■ **Required work**: In the records below, find each line containing the word "computer" and copy it.

Segment Start: Information given

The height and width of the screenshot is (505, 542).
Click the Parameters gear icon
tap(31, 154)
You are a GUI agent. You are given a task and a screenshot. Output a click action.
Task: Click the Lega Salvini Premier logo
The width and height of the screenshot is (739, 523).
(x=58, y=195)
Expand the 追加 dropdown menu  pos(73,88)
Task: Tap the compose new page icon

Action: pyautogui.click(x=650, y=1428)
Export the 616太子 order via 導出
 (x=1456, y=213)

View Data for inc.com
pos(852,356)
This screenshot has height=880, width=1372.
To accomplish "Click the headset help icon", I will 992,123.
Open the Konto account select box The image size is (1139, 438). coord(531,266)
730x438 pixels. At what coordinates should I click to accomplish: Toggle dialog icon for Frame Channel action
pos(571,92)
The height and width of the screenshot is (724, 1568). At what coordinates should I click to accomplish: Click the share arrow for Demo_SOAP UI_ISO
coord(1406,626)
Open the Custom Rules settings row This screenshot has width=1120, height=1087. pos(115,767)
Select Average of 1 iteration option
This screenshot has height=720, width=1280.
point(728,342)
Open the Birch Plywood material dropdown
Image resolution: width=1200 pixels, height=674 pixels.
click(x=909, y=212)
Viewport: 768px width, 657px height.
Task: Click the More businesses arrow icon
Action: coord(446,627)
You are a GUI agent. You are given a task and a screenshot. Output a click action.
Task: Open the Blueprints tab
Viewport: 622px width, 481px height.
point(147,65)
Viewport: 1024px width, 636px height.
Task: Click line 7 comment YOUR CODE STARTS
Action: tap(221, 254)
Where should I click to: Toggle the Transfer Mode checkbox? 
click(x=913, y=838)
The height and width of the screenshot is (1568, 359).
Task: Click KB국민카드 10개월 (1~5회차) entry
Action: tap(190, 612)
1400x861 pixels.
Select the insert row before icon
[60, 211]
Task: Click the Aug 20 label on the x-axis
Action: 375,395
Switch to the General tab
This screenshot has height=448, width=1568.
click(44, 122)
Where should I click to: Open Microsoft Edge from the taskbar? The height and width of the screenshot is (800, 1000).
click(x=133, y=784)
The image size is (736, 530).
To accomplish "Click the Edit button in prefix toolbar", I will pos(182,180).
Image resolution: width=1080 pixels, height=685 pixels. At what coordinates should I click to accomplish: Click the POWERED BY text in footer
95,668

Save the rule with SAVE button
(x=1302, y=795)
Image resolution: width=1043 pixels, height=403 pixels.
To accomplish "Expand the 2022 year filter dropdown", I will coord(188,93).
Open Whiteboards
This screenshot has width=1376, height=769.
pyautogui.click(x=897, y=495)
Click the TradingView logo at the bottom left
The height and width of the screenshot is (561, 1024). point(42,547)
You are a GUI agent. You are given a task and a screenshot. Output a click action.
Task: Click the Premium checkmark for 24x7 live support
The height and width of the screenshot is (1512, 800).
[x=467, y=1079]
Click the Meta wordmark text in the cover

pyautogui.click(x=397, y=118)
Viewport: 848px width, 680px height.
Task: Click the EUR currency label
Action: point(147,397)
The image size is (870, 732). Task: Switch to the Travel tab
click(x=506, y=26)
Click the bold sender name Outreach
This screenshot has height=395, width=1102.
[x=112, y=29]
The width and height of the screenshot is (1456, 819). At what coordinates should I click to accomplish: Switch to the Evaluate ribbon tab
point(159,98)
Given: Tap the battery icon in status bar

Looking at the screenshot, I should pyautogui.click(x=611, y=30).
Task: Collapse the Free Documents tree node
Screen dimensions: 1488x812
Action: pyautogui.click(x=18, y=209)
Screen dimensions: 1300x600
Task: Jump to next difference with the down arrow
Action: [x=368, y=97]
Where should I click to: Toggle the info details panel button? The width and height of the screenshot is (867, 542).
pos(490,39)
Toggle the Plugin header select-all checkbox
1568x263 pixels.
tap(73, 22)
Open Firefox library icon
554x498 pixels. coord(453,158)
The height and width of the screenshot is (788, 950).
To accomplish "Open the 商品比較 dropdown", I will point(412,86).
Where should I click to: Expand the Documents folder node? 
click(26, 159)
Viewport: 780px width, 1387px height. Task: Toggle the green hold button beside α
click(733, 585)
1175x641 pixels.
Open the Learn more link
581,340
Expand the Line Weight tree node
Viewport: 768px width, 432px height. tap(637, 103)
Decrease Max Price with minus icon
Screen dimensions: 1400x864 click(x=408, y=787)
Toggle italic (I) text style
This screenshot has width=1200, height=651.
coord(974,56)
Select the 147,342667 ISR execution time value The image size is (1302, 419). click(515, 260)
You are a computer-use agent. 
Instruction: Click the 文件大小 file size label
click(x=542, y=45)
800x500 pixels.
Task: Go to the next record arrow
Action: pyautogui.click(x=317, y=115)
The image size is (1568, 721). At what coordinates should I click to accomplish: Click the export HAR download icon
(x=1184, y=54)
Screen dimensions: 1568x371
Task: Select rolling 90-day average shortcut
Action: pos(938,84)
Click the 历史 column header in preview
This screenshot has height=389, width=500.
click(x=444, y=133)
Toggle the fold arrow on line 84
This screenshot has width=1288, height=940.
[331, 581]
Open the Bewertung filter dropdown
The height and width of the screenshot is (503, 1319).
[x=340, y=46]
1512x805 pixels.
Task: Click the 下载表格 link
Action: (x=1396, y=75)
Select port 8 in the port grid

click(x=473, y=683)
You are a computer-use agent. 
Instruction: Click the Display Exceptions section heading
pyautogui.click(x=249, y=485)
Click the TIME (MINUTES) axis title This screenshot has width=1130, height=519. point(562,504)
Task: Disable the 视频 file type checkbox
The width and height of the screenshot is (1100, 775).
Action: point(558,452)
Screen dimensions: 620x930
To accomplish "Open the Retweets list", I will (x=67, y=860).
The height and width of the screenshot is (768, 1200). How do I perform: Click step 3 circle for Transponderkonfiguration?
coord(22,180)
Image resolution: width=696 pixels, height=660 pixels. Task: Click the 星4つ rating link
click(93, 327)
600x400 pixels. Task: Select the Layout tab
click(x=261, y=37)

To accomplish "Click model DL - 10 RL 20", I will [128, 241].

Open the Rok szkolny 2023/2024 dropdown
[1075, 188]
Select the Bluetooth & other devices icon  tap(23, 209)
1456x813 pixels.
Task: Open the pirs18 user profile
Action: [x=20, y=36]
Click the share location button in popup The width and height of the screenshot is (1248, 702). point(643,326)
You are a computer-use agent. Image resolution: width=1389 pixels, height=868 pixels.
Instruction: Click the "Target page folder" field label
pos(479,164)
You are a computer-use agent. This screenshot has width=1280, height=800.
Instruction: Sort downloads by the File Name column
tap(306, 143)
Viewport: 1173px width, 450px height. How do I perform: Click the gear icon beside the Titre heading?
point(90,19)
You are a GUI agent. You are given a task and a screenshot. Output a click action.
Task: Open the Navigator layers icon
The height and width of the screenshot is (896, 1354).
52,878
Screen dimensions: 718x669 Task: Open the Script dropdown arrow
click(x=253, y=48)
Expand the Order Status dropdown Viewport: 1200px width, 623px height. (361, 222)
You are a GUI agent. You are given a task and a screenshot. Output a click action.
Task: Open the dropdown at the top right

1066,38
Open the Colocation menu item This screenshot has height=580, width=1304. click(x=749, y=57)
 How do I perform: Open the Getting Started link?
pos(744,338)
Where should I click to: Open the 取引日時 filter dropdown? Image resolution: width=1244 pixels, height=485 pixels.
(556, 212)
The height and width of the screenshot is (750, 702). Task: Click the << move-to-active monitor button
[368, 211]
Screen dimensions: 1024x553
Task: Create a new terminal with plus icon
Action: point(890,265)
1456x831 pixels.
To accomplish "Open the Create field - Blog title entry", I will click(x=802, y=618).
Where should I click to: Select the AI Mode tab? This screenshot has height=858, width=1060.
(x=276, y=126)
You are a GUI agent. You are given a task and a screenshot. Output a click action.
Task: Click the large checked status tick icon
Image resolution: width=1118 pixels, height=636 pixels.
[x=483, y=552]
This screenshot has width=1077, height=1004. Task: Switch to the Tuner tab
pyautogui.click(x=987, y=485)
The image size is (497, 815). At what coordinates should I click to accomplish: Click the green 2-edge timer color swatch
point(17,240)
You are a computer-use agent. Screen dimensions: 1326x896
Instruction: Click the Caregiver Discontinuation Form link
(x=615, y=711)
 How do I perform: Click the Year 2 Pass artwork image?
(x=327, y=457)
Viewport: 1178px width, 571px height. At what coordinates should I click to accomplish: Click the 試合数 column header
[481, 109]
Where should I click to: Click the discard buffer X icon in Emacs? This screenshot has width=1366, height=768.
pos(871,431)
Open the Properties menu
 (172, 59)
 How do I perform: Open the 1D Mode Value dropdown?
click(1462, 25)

Segment End: Information given

■ **Exercise response**:
You are a computer-use agent. 
You are a computer-use agent. 
You are a computer-use agent. Image resolution: width=1389 pixels, height=868 pixels.
You are a computer-use agent. This screenshot has width=1280, height=800.
You are a computer-use agent. Screen dimensions: 1326x896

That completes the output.